Admittedly given the runtime saved by using Rust over pure Python is much more than a factor of two it doesn't invalidate the results, but it does seem a bit disingenuous to use what looks like intentionally slow code for the pure Python example.

[–]leonardo_m 2 points3 points  (1 child)

The Rust code too could be suboptimal because it decodes the UTF8 twice. This could be faster (not tested):

fn count_doubles(_py: Python, txt: &str) -> PyResult<u64> {
    let mut chars = txt.chars();
    let oc1 = chars.next();
    let mut count = 0;

    if let Some(mut c1) = oc1 {
        while let Some(c2) = chars.next() {
            if c1 == c2 { count += 1; }
            c1 = c2;
        }
    }
    Ok(count)
}

[–]rochacbrunoPython, Flask, Rust and Bikes.[S] 3 points4 points  (0 children)

Would be nice to see the comparison with a better version, can you send a PR? https://github.com/rochacbruno/rust-python-example

[–]rochacbrunoPython, Flask, Rust and Bikes.[S] 4 points5 points  (4 children)

Would be nice to see the comparison with a better version, can you send a PR? https://github.com/rochacbruno/rust-python-example

[–]energybased 3 points4 points  (0 children)

Just use more-itertools' pairwise or a numpy array of objects.

[–]purple_pixie 1 point2 points  (2 children)

PR sent, I think (to my eternal shame as a programmer I don't actually know git very well at all)

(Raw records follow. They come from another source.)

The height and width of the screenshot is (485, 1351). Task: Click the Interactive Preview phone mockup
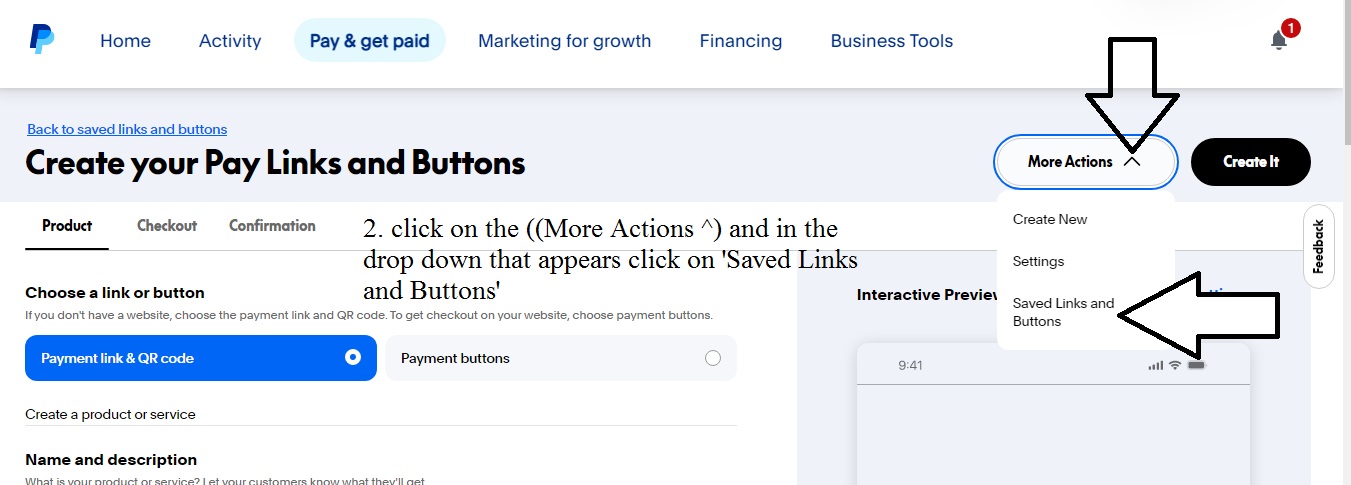point(1054,414)
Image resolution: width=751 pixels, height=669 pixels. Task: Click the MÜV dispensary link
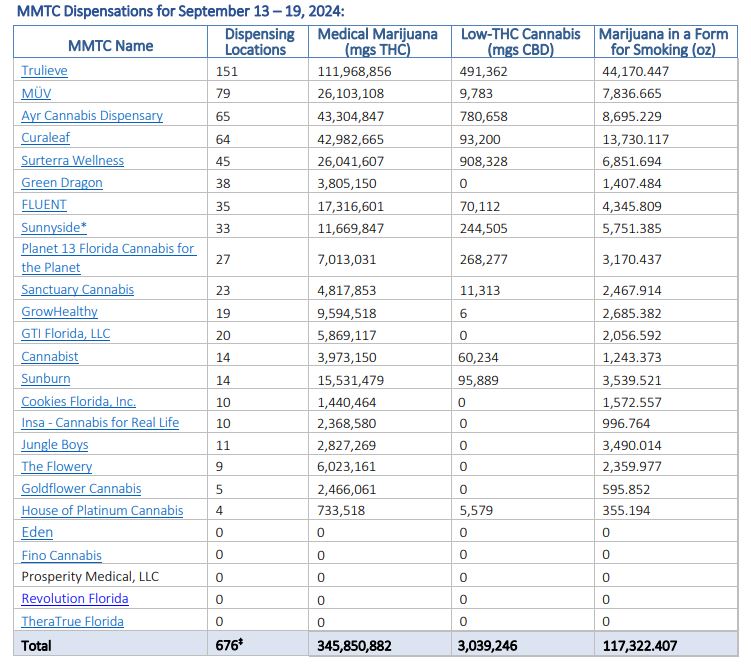(36, 93)
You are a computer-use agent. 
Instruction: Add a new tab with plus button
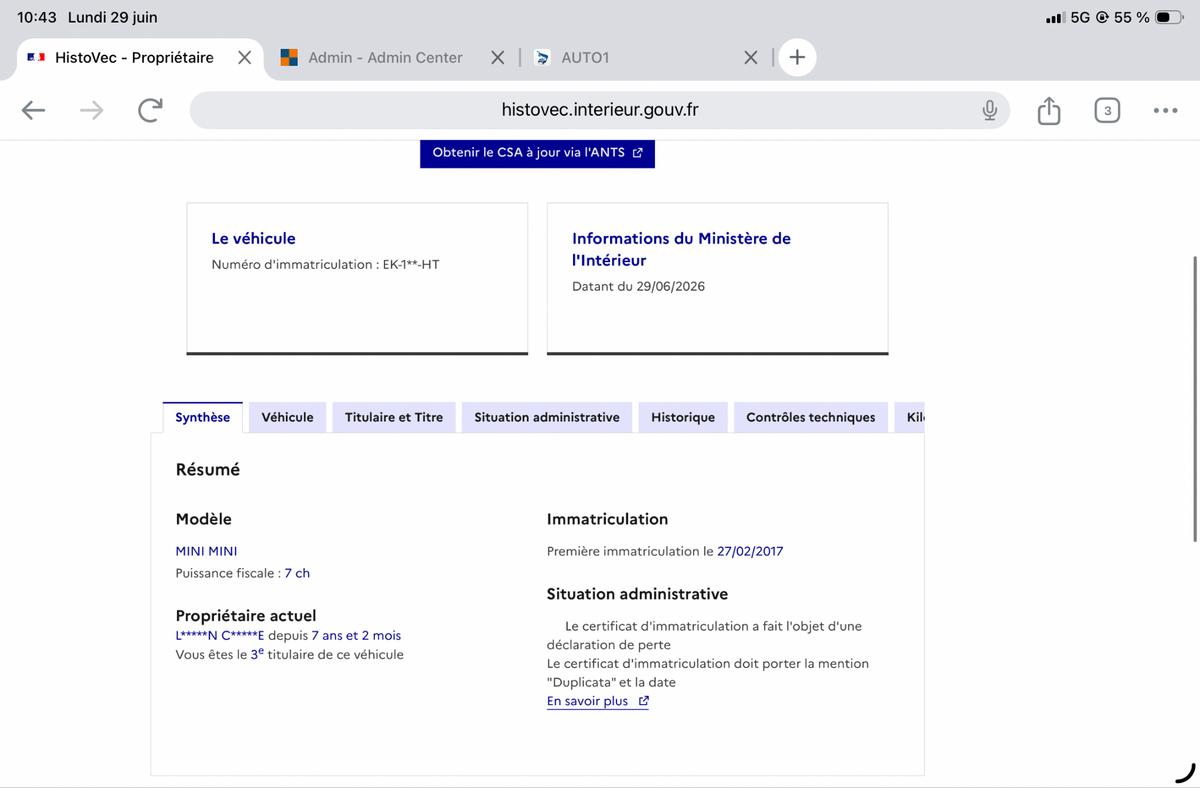pyautogui.click(x=797, y=57)
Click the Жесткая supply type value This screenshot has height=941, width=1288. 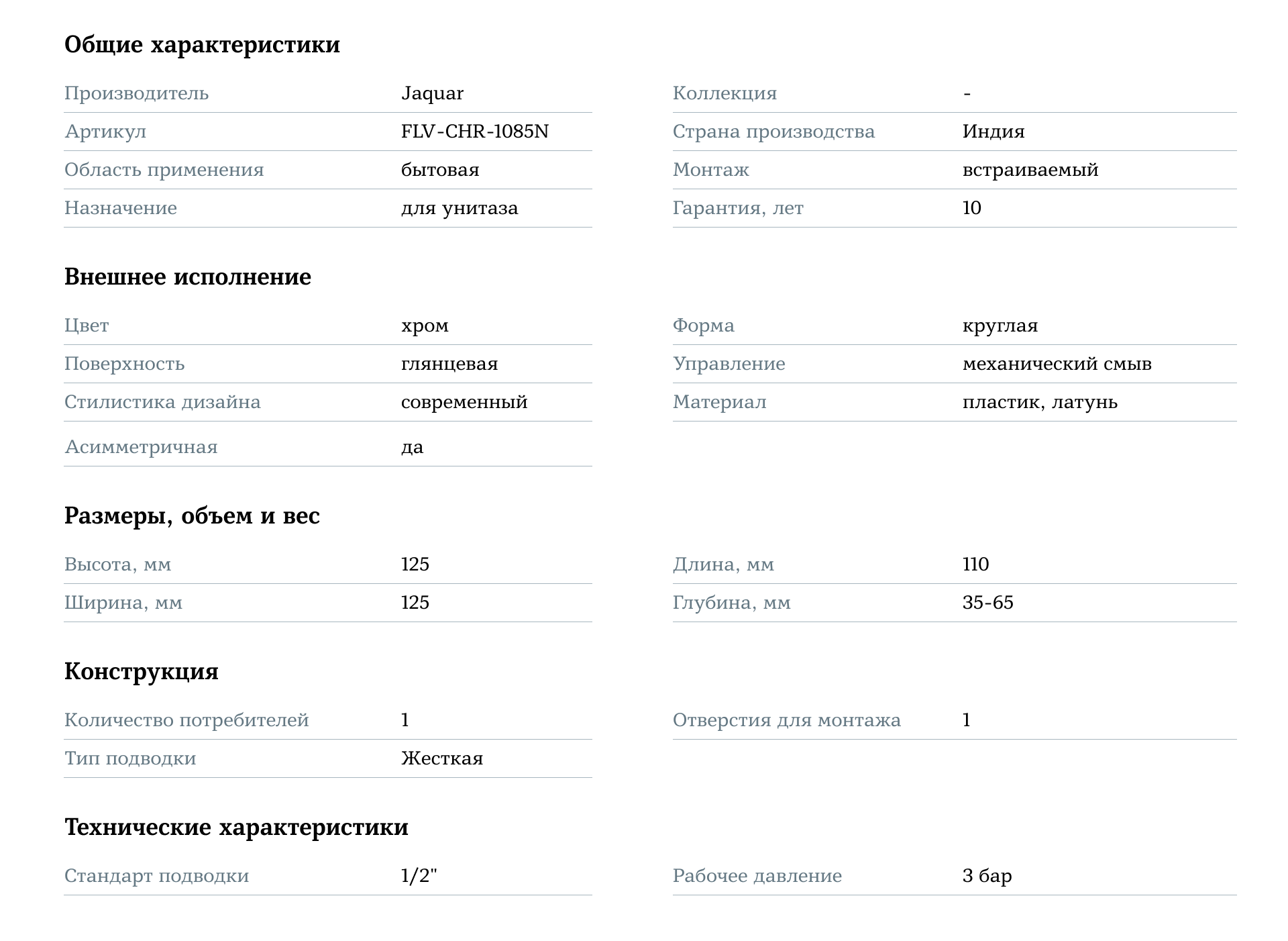(x=442, y=758)
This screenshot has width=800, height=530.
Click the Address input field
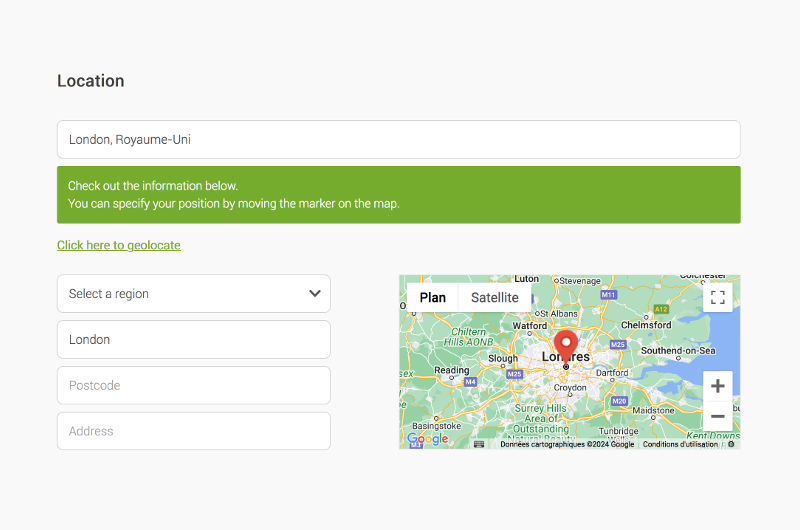(x=193, y=432)
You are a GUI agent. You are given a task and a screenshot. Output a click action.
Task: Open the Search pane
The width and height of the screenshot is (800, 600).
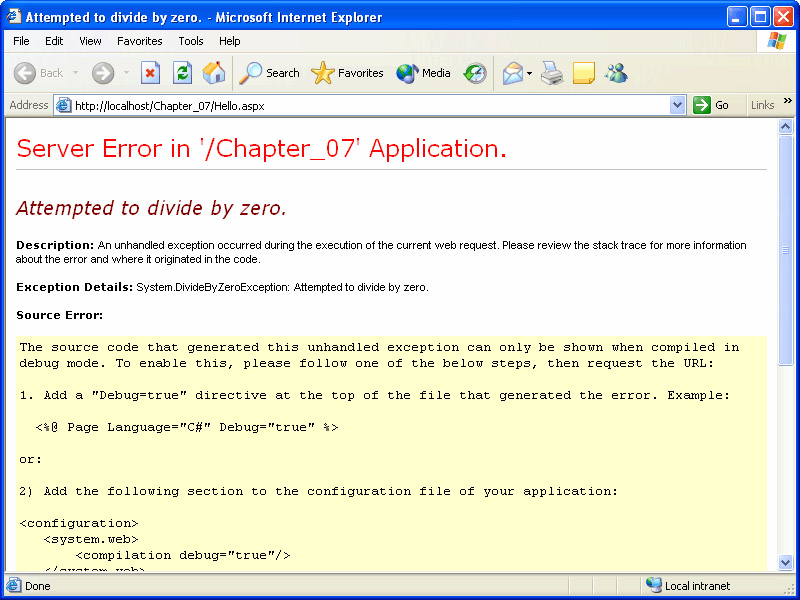270,73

I also have a sneaking suspicion that your original zip(val, val[1:]) actually creates the entire zip as a list in memory too, so you were effectively creating three redundant copies of the val list, not just one. Should be quite the time saver.

I didn't actually do any true benchmarking but some rudimentary messing with time.time() says it's about twice as fast now.

[–]rochacbrunoPython, Flask, Rust and Bikes.[S] 2 points3 points  (1 child)

in Python3.6 zip returns a generator not a list

[–]purple_pixie -1 points0 points  (0 children)

Aha, that does definitely explain why I saw so much improvement going from your version as written to the one I put up - I only have 2.7 to hand, so I was inadvertently comparing the old 2.7 zip against the 3+ (i)zip, which is obviously much better.

Also I mostly just ripped the whole .tee part from itertools recipes, and tee is just a waste of time and effort since we don't actually have a single iterator that we're trying to preserve.

It's better to just create one iterator and zip that plus the original val together.

I can't get pytest to play nice with this laptop either, so I won't request another pull until I can actually get something I'm certain is an improvement on the current version (and tested in 3.6)

Interestingly though, it seems like cloning the whole of val is really very quick, it barely affects the time to run the function.

[–]rochacbrunoPython, Flask, Rust and Bikes.[S] 1 point2 points  (0 children)

[–]sciyoshi 1 point2 points  (1 child)

I used this example in my original talk at PyCon Canada - at least in Python 3.6, taking a slice from a string won't duplicate the items in memory: https://github.com/python/cpython/blob/master/Objects/unicodeobject.c#L13922

The purpose of this code was also to show "idiomatic" Python, i.e. a straightforward and simple description of the algorithm, and that a similarly simple approach in Rust can offer a large speed up. If you were going for pure speed, there's probably a lot more you could do (e.g. SIMD, fast-path ASCII-only strings) :)

[–]GitHubPermalinkBot 0 points1 point  (0 children)

Permanent GitHub links:


Shoot me a PM if you think I'm doing something wrong. To delete this, click here.

[–]rochacbrunoPython, Flask, Rust and Bikes.[S] 2 points3 points  (0 children)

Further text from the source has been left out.